Consigne:
Rédigez la suite du récit de voyage à Francfort reproduit ci-dessous, en reprenant juste après sa dernière phrase.

Extrait:
▼

Aus Liebe zum Apfel @Frankfurt am Main

Il ne faut jamais laisser d'a priori s'installer dans votre esprit. Non jamais. Je n'aurais jamais autant sali le nom d'une ville, je n'aurais jamais autant terni son image, je n'aurais jamais autant banni son habillage habitable. Et j'ai eu tort. Tellement tort. Milles et une raisons m'ont fait changé d'avis, un ensemble de petites curiosités ont ébranlé bien des faits établis. Je suis venue et j'en suis repartie, ébaubie.


La gare, puisque lieu commun de tout voyage, de toute transition d'une ville à l'autre. J'en sors étourdie par le brouhaha incessant des voyageurs et le cri exténué des railles se plaignant de l'arrivée trop brutal des trains. Des colosses de verre s'imposent dans le décor, cachés timidement derrière de petites façades proprettes, à l'ancienneté restaurée, comme pour essayer tant bien que mal de se faire discret. Le décalage est trop vif, une immense tristesse s'en émane, pris de pitié pour ces géants de verre,  l'image devient insupportable et la vision insoutenable. Vite, nous nous enfuyons alors vers ce quartier patelin provinciale, au abord de la ville, au milieu de champs, de jardinets et au chevet de la forêt pour effacer le flux ardent de sentiment qui nous a accueilli à la sortie. Pas des moins ordinaire d'ailleurs que cette étendue de verdure, il s'agit du quartier Oberräder, berceau de la fameuse Grüne Sauce.



Mainhattan


Une vision enchanteresque se présente alors devant moi: le skyline éclairée de Mainhattan dans le noir effrayé. D'une remarquable beauté au sein de ce clair obscure, parachuté sur la ligne d'horizon des champs de Kräuter, saupoudrant de leur éclat les herbes avec fierté. Ici plus de timidité, ils sont là, assumant toute leur modernité.

▲

Données fournies:

▼

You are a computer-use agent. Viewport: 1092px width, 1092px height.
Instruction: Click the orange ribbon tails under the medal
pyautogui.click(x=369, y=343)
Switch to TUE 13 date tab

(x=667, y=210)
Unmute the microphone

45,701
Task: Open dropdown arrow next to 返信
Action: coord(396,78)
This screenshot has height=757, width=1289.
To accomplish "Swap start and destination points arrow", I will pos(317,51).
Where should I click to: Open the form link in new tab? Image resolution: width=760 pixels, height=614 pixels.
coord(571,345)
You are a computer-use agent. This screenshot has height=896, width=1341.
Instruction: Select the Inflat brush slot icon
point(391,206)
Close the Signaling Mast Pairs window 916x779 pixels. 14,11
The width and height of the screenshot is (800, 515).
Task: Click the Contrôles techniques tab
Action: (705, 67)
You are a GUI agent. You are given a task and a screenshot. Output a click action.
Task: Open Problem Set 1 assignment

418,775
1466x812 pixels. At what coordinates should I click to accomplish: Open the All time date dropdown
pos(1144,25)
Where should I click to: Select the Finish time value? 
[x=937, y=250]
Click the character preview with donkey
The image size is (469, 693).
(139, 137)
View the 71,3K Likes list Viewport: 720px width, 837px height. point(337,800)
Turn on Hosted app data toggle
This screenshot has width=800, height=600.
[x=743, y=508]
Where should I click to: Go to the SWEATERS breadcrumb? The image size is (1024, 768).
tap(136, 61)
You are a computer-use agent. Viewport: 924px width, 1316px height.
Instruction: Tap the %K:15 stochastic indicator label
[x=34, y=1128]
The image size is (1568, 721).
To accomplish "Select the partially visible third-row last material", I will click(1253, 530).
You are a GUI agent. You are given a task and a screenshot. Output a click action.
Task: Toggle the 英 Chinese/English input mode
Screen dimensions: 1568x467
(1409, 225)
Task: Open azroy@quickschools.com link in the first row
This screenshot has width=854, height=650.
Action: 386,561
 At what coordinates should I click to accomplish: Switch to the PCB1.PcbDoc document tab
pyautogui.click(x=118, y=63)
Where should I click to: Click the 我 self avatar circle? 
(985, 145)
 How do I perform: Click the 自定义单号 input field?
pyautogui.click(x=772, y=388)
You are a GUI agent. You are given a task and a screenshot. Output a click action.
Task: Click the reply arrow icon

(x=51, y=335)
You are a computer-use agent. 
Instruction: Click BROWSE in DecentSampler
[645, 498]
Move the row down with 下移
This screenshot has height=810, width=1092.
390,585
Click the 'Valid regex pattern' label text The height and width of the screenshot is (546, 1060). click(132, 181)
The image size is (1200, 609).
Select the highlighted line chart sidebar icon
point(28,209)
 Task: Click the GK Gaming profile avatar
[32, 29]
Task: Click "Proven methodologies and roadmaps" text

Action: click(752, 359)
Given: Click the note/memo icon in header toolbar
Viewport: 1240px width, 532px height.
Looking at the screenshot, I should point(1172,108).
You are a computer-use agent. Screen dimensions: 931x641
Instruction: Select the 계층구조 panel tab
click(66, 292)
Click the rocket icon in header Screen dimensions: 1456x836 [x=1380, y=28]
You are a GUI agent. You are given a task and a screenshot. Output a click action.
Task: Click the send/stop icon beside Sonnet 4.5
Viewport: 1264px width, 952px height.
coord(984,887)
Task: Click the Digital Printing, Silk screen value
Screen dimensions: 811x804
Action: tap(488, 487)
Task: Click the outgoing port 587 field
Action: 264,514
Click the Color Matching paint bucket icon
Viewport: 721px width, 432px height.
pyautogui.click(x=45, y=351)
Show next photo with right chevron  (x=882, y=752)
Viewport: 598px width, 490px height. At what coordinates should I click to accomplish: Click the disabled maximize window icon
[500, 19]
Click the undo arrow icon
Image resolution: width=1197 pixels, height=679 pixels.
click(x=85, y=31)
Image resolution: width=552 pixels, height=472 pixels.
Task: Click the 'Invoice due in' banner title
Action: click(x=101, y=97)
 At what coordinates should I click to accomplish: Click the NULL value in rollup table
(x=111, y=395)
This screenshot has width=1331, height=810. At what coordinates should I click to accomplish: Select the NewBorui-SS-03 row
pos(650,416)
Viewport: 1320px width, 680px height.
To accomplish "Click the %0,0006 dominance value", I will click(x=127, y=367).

▲

Réponse:
Longeant le Main le lendemain, Mainhattan se fait plus près de nous à chaque pas effectué. Docilement, nous apprivoisons cette image, la détresse timorée de ces buildings petit à petit semble s'effacer (ce qu'hier nous n'avions supporté tant l'affliction se lisant sur leur visage). Sur les berges, les animaux sont dotés de nombreuses bizarreries: les canards, à l'image des buildings, sont géants (un double canard fera l'affaire dans votre imagination), sont brouteurs (tête vers le bas, ils cueillent la pointe de l'herbe fraîche à coup cadencé de becs). Les chiens sont assis bien droit, se la joue en mode humain (assis dans la voiture à la place du copilote, on distinguerait presque une carte sur leurs genoux). Les oies, trop blanches, aboient (il faut entendre un son proche de celui d'un chien tirant vers un bellement de mouton). Et les poules d'eau, qui ne vont jamais dans l'eau,  sont couchées en chien de fusil le long du rivage, elles contemplent les nuances vaseuses, esquisses abstraites de la figure anthropique à la surface de l'eau.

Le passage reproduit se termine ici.